### EXERCISE
A word-for-word repeat of the records below is what this calls for.

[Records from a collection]
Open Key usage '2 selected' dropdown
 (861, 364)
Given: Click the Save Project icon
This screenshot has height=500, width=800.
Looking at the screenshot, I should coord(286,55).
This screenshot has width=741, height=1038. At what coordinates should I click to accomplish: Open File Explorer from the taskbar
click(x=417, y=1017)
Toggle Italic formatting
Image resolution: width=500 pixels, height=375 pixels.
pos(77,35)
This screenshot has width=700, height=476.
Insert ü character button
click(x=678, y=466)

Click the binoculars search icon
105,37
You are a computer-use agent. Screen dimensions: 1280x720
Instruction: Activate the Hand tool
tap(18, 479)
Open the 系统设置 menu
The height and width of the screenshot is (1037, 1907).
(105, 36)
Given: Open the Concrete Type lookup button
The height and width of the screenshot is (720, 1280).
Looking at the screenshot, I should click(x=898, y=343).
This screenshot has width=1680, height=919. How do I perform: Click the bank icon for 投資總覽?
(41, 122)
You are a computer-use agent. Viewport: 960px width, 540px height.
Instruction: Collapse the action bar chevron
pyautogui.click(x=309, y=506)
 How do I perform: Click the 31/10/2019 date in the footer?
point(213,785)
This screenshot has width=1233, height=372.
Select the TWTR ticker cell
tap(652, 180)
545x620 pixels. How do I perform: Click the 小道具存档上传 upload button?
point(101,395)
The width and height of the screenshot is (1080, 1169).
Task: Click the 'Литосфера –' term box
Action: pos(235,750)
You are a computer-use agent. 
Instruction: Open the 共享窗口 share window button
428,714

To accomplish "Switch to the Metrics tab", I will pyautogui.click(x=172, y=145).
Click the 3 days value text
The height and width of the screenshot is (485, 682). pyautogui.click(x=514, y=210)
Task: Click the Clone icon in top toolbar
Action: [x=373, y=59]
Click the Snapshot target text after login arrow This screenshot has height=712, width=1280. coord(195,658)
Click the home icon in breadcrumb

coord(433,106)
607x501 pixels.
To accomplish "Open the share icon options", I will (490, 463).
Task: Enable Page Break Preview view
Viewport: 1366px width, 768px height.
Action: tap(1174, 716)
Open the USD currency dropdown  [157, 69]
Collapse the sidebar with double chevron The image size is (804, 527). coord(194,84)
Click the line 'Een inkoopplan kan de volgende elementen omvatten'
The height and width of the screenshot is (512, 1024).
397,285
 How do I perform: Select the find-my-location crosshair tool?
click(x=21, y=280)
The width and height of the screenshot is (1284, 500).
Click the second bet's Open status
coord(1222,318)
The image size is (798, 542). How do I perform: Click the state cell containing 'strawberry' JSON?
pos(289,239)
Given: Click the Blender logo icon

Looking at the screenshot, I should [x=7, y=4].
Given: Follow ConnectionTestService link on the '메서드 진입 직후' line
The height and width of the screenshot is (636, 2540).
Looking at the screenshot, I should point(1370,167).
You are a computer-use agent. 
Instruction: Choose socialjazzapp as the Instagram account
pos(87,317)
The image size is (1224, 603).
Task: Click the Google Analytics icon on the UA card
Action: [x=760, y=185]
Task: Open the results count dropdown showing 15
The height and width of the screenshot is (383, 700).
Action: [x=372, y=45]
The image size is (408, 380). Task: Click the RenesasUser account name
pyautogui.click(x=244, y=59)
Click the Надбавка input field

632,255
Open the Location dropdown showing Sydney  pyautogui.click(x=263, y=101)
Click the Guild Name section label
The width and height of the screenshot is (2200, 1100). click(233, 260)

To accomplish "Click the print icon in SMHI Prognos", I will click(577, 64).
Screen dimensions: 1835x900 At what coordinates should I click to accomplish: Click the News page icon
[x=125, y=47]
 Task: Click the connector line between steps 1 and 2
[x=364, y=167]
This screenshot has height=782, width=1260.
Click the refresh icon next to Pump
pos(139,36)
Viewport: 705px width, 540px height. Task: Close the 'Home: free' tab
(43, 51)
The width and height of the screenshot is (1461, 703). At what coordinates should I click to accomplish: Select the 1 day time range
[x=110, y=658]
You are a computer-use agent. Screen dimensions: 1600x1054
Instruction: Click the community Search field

### FINISHED TASK
Open Key usage '2 selected' dropdown
 (861, 364)
Given: Click the Save Project icon
This screenshot has height=500, width=800.
Looking at the screenshot, I should coord(286,55).
This screenshot has width=741, height=1038. At what coordinates should I click to accomplish: Open File Explorer from the taskbar
click(x=417, y=1017)
Toggle Italic formatting
Image resolution: width=500 pixels, height=375 pixels.
pos(77,35)
This screenshot has width=700, height=476.
Insert ü character button
click(x=678, y=466)

Click the binoculars search icon
105,37
You are a computer-use agent. Screen dimensions: 1280x720
Instruction: Activate the Hand tool
tap(18, 479)
Open the 系统设置 menu
The height and width of the screenshot is (1037, 1907).
(105, 36)
Given: Open the Concrete Type lookup button
The height and width of the screenshot is (720, 1280).
Looking at the screenshot, I should click(x=898, y=343).
This screenshot has width=1680, height=919. How do I perform: Click the bank icon for 投資總覽?
(41, 122)
You are a computer-use agent. Viewport: 960px width, 540px height.
Instruction: Collapse the action bar chevron
pyautogui.click(x=309, y=506)
 How do I perform: Click the 31/10/2019 date in the footer?
point(213,785)
This screenshot has width=1233, height=372.
Select the TWTR ticker cell
tap(652, 180)
545x620 pixels. How do I perform: Click the 小道具存档上传 upload button?
point(101,395)
The width and height of the screenshot is (1080, 1169).
Task: Click the 'Литосфера –' term box
Action: pos(235,750)
You are a computer-use agent. 
Instruction: Open the 共享窗口 share window button
428,714

To accomplish "Switch to the Metrics tab", I will pyautogui.click(x=172, y=145).
Click the 3 days value text
The height and width of the screenshot is (485, 682). pyautogui.click(x=514, y=210)
Task: Click the Clone icon in top toolbar
Action: [x=373, y=59]
Click the Snapshot target text after login arrow This screenshot has height=712, width=1280. coord(195,658)
Click the home icon in breadcrumb

coord(433,106)
607x501 pixels.
To accomplish "Open the share icon options", I will (490, 463).
Task: Enable Page Break Preview view
Viewport: 1366px width, 768px height.
Action: tap(1174, 716)
Open the USD currency dropdown  [157, 69]
Collapse the sidebar with double chevron The image size is (804, 527). coord(194,84)
Click the line 'Een inkoopplan kan de volgende elementen omvatten'
The height and width of the screenshot is (512, 1024).
397,285
 How do I perform: Select the find-my-location crosshair tool?
click(x=21, y=280)
The width and height of the screenshot is (1284, 500).
Click the second bet's Open status
coord(1222,318)
The image size is (798, 542). How do I perform: Click the state cell containing 'strawberry' JSON?
pos(289,239)
Given: Click the Blender logo icon

Looking at the screenshot, I should [x=7, y=4].
Given: Follow ConnectionTestService link on the '메서드 진입 직후' line
The height and width of the screenshot is (636, 2540).
Looking at the screenshot, I should point(1370,167).
You are a computer-use agent. 
Instruction: Choose socialjazzapp as the Instagram account
pos(87,317)
The image size is (1224, 603).
Task: Click the Google Analytics icon on the UA card
Action: [x=760, y=185]
Task: Open the results count dropdown showing 15
The height and width of the screenshot is (383, 700).
Action: [x=372, y=45]
The image size is (408, 380). Task: Click the RenesasUser account name
pyautogui.click(x=244, y=59)
Click the Надбавка input field

632,255
Open the Location dropdown showing Sydney  pyautogui.click(x=263, y=101)
Click the Guild Name section label
The width and height of the screenshot is (2200, 1100). click(233, 260)

To accomplish "Click the print icon in SMHI Prognos", I will click(577, 64).
Screen dimensions: 1835x900 At what coordinates should I click to accomplish: Click the News page icon
[x=125, y=47]
 Task: Click the connector line between steps 1 and 2
[x=364, y=167]
This screenshot has height=782, width=1260.
Click the refresh icon next to Pump
pos(139,36)
Viewport: 705px width, 540px height. Task: Close the 'Home: free' tab
(43, 51)
The width and height of the screenshot is (1461, 703). At what coordinates should I click to accomplish: Select the 1 day time range
[x=110, y=658]
You are a computer-use agent. Screen dimensions: 1600x1054
Instruction: Click the community Search field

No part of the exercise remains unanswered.